We collected information on recurrent CVE in 308 patients with cryptogenic stroke and PFO and sought to determine concurrent stroke causes that had emerged or been newly detected since the index event. One hundred fifty-eight patients received aspirin (48%), clopidogrel (2%), or oral anticoagulants (50%; medical group). One hundred fifty patients underwent percutaneous PFO closure (closure group).

RESULTS

Mean age at index event was 50 years (SD 13). In 33% of patients, the index stroke or transient ischemic attack was preceded by at least 1 CVE. Mean follow-up was 8.7±4.0 years. During follow-up, 32 recurrent CVE (13 strokes and 19 transient ischemic attacks) occurred in the medical and 16 recurrent CVE (8 strokes and 8 transient ischemic attacks) in the closure group. Concurrent etiologies were identified for 12 recurrent CVE in the medical group (38%): large artery disease (9%), small artery disease (6%), cardioembolism (13%), cerebral vasculitis (3%), and antiphospholipid-antibody-syndrome (6%). In the closure group, 7 recurrent CVE had a concurrent etiology (44%): large artery disease (6%), small artery disease (19%), cardioembolism (13%), and thrombophilic disorder (6%). The frequency of concurrent etiologies did not differ between patients with recurrent CVE under medical treatment and those undergoing PFO closure (P=0.68).

CONCLUSIONS

Concurrent etiologies are identified for more than one third of recurrent ischemic events in patients with cryptogenic stroke, casting doubt on the sole causal role of PFO.

摘要

背景与目的

卵圆孔未闭(PFO)伴隐源性卒中患者的长期随访研究较为少见。
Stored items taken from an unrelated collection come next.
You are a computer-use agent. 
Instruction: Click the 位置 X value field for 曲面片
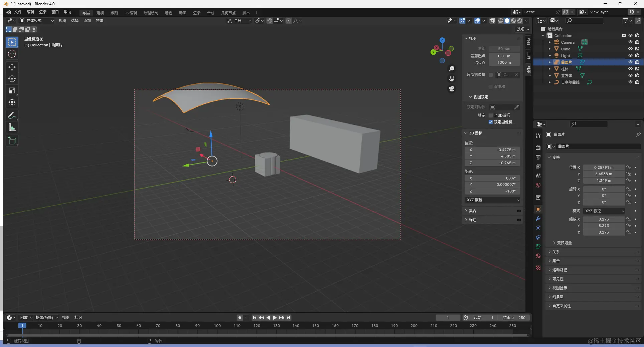tap(604, 167)
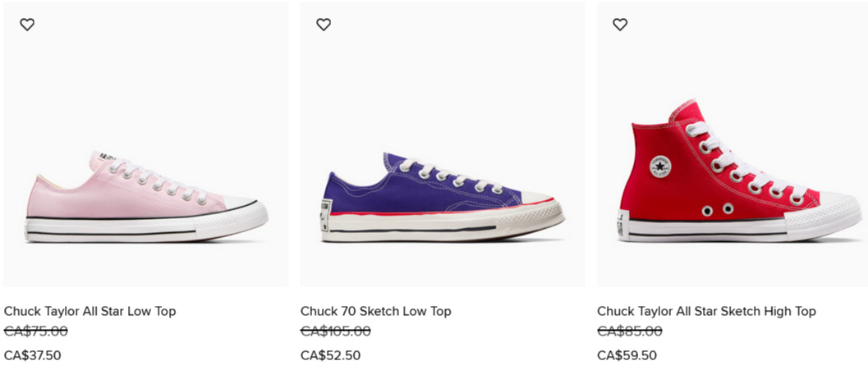Screen dimensions: 868x370
Task: Click the crossed-out CA$105.00 original price
Action: 336,331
目前尚不清楚 PFO 患者复发性脑血管事件(CVE)的病因。

方法

我们收集了 308 例隐源性卒中合并 PFO 患者的复发性 CVE 信息,并试图确定自首发事件以来已出现或新发现的并发卒中病因。158 例患者接受阿司匹林(48%)、氯吡格雷(2%)或口服抗凝剂(50%;药物组)治疗。150 例患者接受了经皮 PFO 封堵术(封堵组)。

结果

首发事件时的平均年龄为 50 岁(标准差 13)。33%的患者首发卒中或短暂性脑缺血发作前至少有 1 次 CVE。平均随访时间为 8.7±4.0 年。随访期间,药物组发生 32 例复发性 CVE(13 例卒中和 19 例短暂性脑缺血发作),封堵组发生 16 例复发性 CVE(8 例卒中和 8 例短暂性脑缺血发作)。药物组中有 12 例复发性 CVE(38%)确定了并发病因:大动脉疾病(9%)、小动脉疾病(6%)、心源性栓塞(13%)、脑血管炎(3%)和抗磷脂抗体综合征(6%)。封堵组中,7 例复发性 CVE 有并发病因(44%):大动脉疾病(6%)、小动脉疾病(19%)、心源性栓塞(13%)和血栓形成倾向(6%)。药物治疗和 PFO 封堵患者的复发性 CVE 并发病因频率无差异(P=0.68)。

结论

隐源性卒中患者复发性缺血事件中超过三分之一有并发病因,这对 PFO 的单一因果作用提出了质疑。